### VOTRE CONSIGNE:
Rédigez, s'il vous plaît, la suite du texte sur les mesures de sécurité à Crépy et en France, en partant de sa dernière phrase.

### TEXTE FOURNI:
---------------

Hélicoptères. A Crépy, le cabinet du maire appelle à la prudence : «Des forces de sécurité sont dans notre ville mais cela ne veut pas dire que les individus recherchés soient là aussi.» Selon plusieurs employés de la plateforme Seveso, à l'entrée de Crépy, des hélicoptères survolent un temps le bois de Tillet, qui jouxte la ville. Les employés reçoivent l'ordre de rester à l'intérieur.

Le plan Vigipirate «alerte attentat» a été étendu à la Picardie. En France, 88 000 personnels de police et gendarmerie sont mobilisés, dont 9 650 en Ile-de-France. Les armées ont fourni 400 personnes. La surveillance dans les transports est renforcée, les commerces et grands magasins à Paris ont été briefés pour renforcer leur sécurité. «Je veux appeler les Français à rester unis et soudés contre la violence barbare des terroristes, a indiqué Bernard Cazeneuve. Nous saurons leur démonter par notre sang-froid que nous n'avons pas peur.»

---------------

Enregistrements conservés:
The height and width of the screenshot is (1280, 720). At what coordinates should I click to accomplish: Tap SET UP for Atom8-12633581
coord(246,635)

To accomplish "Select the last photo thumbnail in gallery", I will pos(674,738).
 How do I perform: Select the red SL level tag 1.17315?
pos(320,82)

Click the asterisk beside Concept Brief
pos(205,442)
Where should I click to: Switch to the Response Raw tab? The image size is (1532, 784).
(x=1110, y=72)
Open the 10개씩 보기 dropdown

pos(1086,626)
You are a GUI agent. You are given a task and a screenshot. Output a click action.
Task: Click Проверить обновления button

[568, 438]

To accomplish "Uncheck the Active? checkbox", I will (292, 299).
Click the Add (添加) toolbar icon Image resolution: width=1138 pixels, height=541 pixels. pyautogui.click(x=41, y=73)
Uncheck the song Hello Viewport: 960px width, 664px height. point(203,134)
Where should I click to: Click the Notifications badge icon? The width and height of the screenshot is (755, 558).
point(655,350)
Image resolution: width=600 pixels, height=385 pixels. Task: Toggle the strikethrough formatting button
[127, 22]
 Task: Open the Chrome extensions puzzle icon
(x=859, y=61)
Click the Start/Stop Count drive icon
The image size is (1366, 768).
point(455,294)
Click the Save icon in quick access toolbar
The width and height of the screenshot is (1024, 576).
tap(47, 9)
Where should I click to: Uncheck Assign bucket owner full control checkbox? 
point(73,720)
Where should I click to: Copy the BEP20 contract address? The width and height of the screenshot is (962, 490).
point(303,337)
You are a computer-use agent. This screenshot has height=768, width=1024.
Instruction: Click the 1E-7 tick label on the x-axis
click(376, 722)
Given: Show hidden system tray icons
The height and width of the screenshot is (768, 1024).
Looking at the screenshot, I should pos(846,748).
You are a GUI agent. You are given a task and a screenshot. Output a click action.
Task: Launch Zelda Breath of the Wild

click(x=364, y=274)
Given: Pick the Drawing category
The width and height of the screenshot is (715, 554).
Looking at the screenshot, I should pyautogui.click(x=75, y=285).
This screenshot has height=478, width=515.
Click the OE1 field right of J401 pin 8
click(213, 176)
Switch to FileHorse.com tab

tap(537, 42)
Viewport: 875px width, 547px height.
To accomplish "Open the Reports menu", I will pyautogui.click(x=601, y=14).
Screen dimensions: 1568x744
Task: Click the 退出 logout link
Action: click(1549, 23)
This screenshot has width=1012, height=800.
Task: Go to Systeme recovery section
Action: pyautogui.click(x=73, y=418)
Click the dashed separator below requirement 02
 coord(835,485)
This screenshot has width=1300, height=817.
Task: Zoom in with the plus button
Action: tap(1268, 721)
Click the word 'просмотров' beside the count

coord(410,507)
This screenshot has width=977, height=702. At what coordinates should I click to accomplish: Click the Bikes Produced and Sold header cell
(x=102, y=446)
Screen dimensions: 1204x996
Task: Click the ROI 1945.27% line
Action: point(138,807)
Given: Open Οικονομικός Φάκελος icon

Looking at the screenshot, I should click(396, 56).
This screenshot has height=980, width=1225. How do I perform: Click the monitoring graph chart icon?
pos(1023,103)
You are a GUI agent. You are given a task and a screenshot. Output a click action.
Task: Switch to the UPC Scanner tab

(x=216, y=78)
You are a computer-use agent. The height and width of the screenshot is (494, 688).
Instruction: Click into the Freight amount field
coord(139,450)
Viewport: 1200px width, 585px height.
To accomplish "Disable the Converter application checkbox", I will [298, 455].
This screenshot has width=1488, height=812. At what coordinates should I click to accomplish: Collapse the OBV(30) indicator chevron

---------------

### RÉSULTAT OBTENU:
Alors que la radio de l'organisation Etat islamique (EI), qui émet en Syrie et en Irak, qualifie de «héros jihadistes» les auteurs de l'attentat le plus meurtrier à Paris depuis la Seconde Guerre mondiale, un policier parisien de 51 ans, enquêteur à la PJ depuis dix-sept ans, affirme qu'il n'a «pas le souvenir d'une journée comme celle» de jeudi : «Pire que mercredi ! Malgré les filtres, on recevait une nouvelle piste chaque quinze minutes. Charlie, puis la fusillade de la porte de Châtillon [lire ci-contre], des collègues qui tombent : il fallait travailler avec une tension émotionnelle très forte.»

Tard mercredi soir, l’enquête s’était d’abord transportée vers Reims, où résidait Saïd Kouachi. Plusieurs interpellations ont eu lieu dans l’entourage des frères, et neuf personnes se trouvaient en garde à vue jeudi, selon le ministre de l’Intérieur, avec perquisitions à la clé, à Reims, Charleville-Mézières, Strasbourg, Pantin et Gennevilliers. 90 témoins avaient déjà été entendus jeudi. Mourad H., un lycéen de 18 ans, s’est, lui, spontanément rendu au commissariat de Charleville-Mézières (Ardennes) quand il a su que la police le recherchait avec les frères Kouachi. Il serait le beau-frère de Chérif Kouachi.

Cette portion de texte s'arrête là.